Centered around the idea that medicine and music are both therapeutic, “Jazz at Drew” is a four-day, two-weekend fund-raising festival presented by the Charles R. Drew School of Medicine and Science in Los Angeles.
This year’s event, which is being held outdoors Saturday and Sunday and Sept. 18-19 on the school’s campus, features such performers as pianist Cedar Walton, drummer Tony Williams, keyboardist George Duke and bandleader Gerald Wilson.
Drew, which is affiliated with UCLA, is one of four African-American medical schools in the United States. Founded in 1966, Drew offers both undergraduate and advanced degrees, including the M.D. degree. The fund-raising event benefits Drew’s scholarship fund, research and expansion of the school’s facilities.
So far, “Jazz at Drew " has not made any money but it also hasn’t lost any money. “We broke even our first two years, but we hope this year will be the turnaround. We expect to make a profit,” said Roland Betts, Drew’s manager of special events and executive producer of “Jazz at Drew.” He reported that the festival drew approximately 4,000 people in 1991, and 8,000 in 1992. The outdoor area has a seating capacity of 5,000.
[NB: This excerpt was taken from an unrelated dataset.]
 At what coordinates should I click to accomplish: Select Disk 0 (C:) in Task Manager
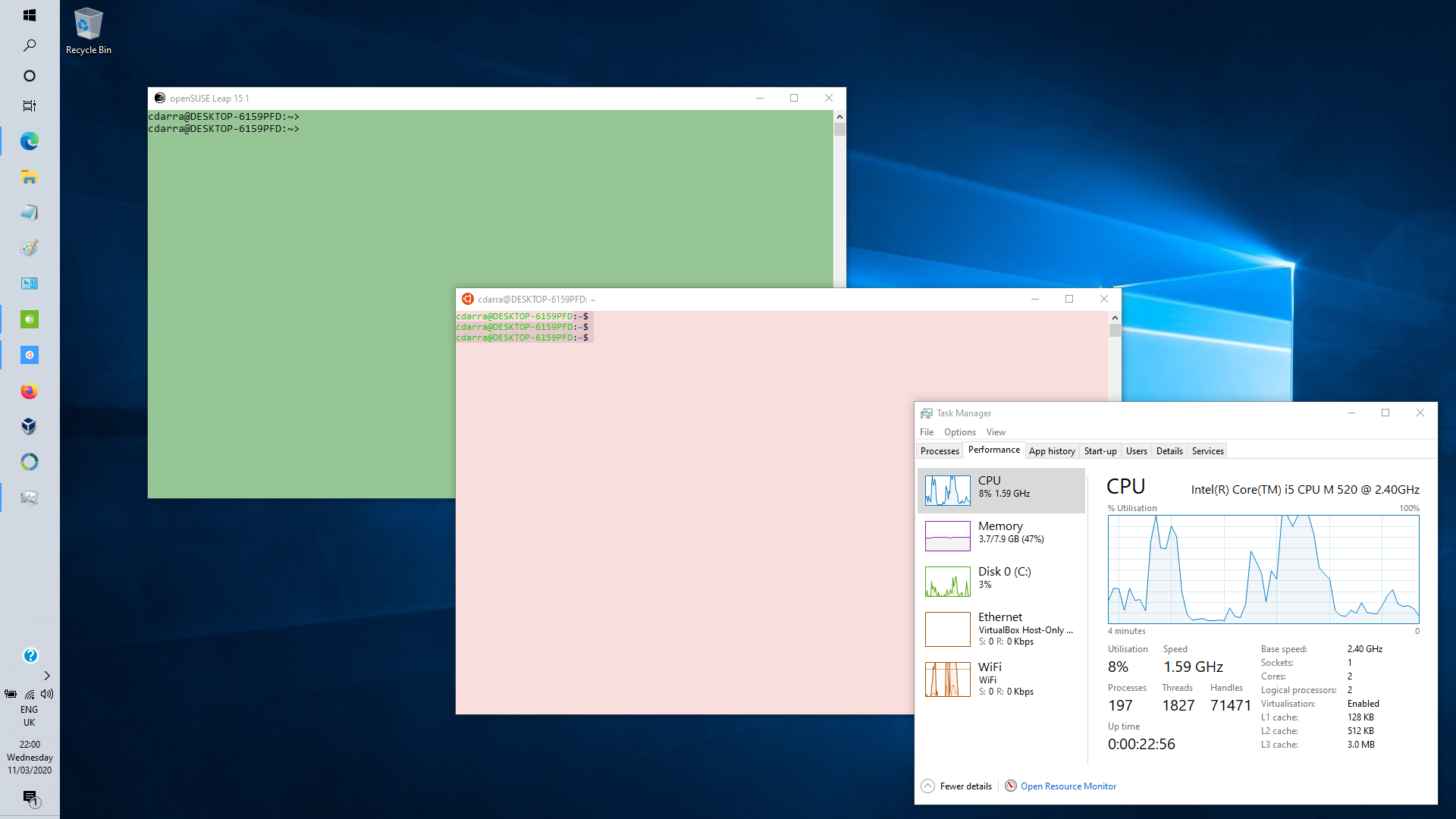pyautogui.click(x=1001, y=581)
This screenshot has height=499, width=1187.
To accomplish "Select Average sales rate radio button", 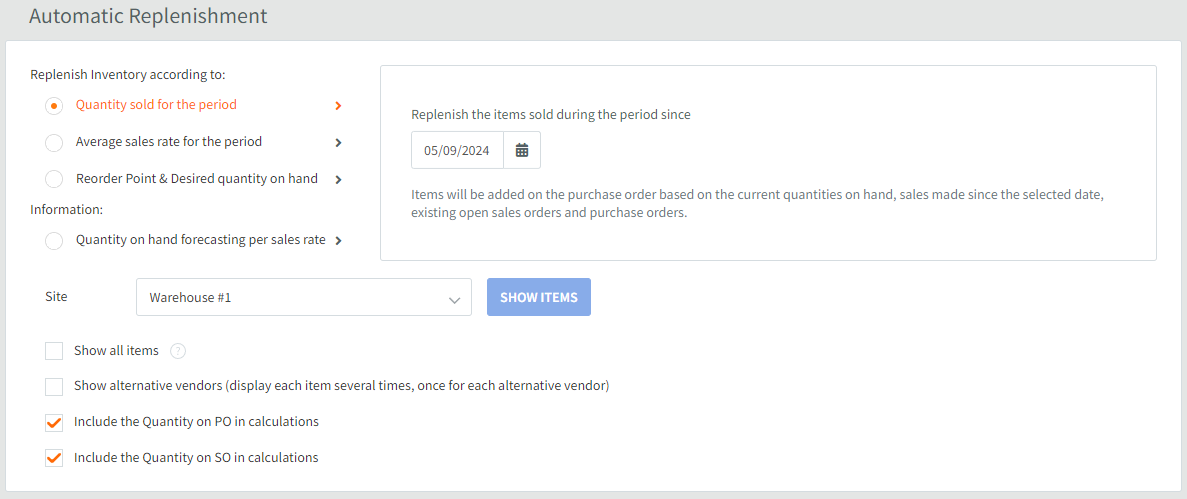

Betts added that many of the performers work for free or receive less than they would normally get for a festival performance.
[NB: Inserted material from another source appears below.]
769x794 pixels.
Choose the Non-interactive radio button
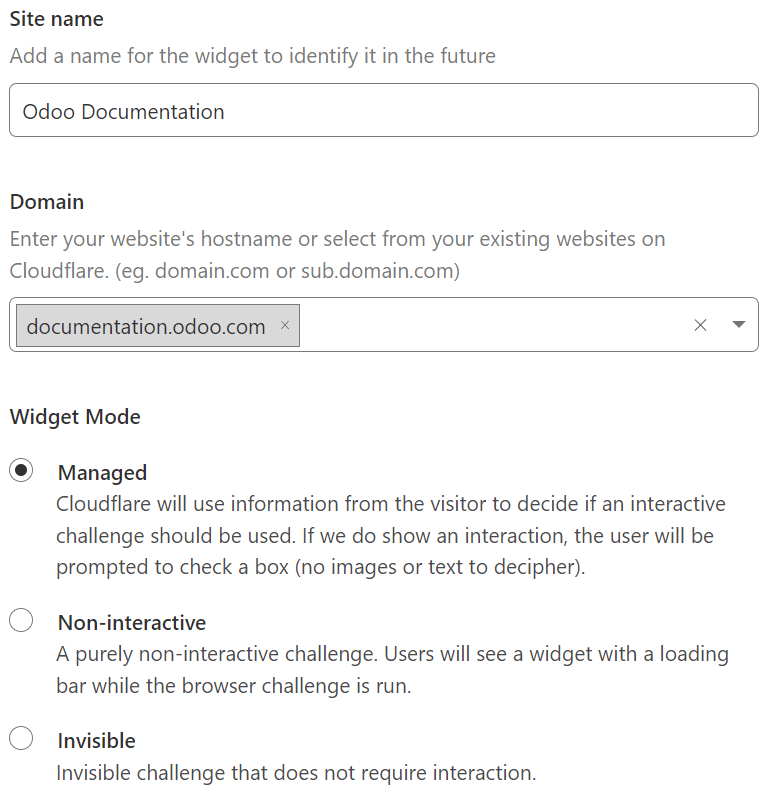21,621
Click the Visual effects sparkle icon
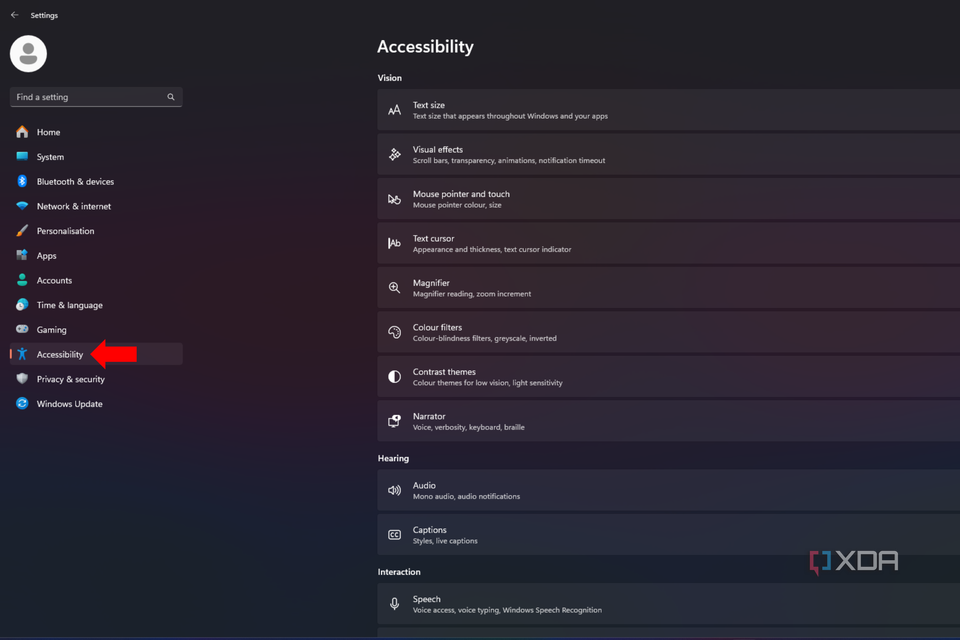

This year’s event, which has a budget of $200,000, is sponsored by Arrowhead Waters, American Airlines, the Los Angeles Renaissance Hotel and radio station KJAZ-FM (103.1).
Tickets for “Jazz at Drew” range from $17.50 to $25 per show, with special VIP tables for four priced at $200. Tickets can be purchased from Ticketmaster, (213) 480-3232, (714) 740-2000, and Tower and Music Plus stores.
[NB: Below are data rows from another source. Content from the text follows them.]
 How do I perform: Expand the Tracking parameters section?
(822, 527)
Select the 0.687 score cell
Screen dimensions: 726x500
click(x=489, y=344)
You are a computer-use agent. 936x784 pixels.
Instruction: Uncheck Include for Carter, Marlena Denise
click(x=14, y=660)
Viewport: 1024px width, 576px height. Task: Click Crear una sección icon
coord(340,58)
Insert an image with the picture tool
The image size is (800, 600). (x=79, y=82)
Free parking for the event is available at Drew, which is located at 1621 E. 120th St., between Wilmington and Compton avenues. The event runs from 2 to 10:30 p.m. daily.
Information: (213) 563-4986, 563-4842.
Jazz Society Founder: Teri Merrill-Aarons, the founder and president of the Los Angeles Jazz Society, died Saturday of liver cancer at the age 52. Married to former Count Basie trumpeter Al Aarons, Merrill-Aarons steadfastly promoted jazz in Southern California, through the jazz society. The society fosters jazz education with its Jazz Caravan program, which presents music in schools and public parks. It also exposed jazz to cable TV viewers through its long-running public access show “Jazz in Review.”
For the past seven years, Merrill-Aarons organized the Society’s awards show, which honored members of the L.A. jazz community for contributions to the art. Honored were established greats, such as Harry “Sweets” Edison, Teddy Edwards, Conte Candoli, Gerald Wilson and Bob Cooper, and younger, developing artists, including Cecilia Coleman, Eric Reed, James Mahone and Larry Koonse.
Services will be held Saturday, 3 p.m., at the Church of the Hills at Forest Lawn in Hollywood.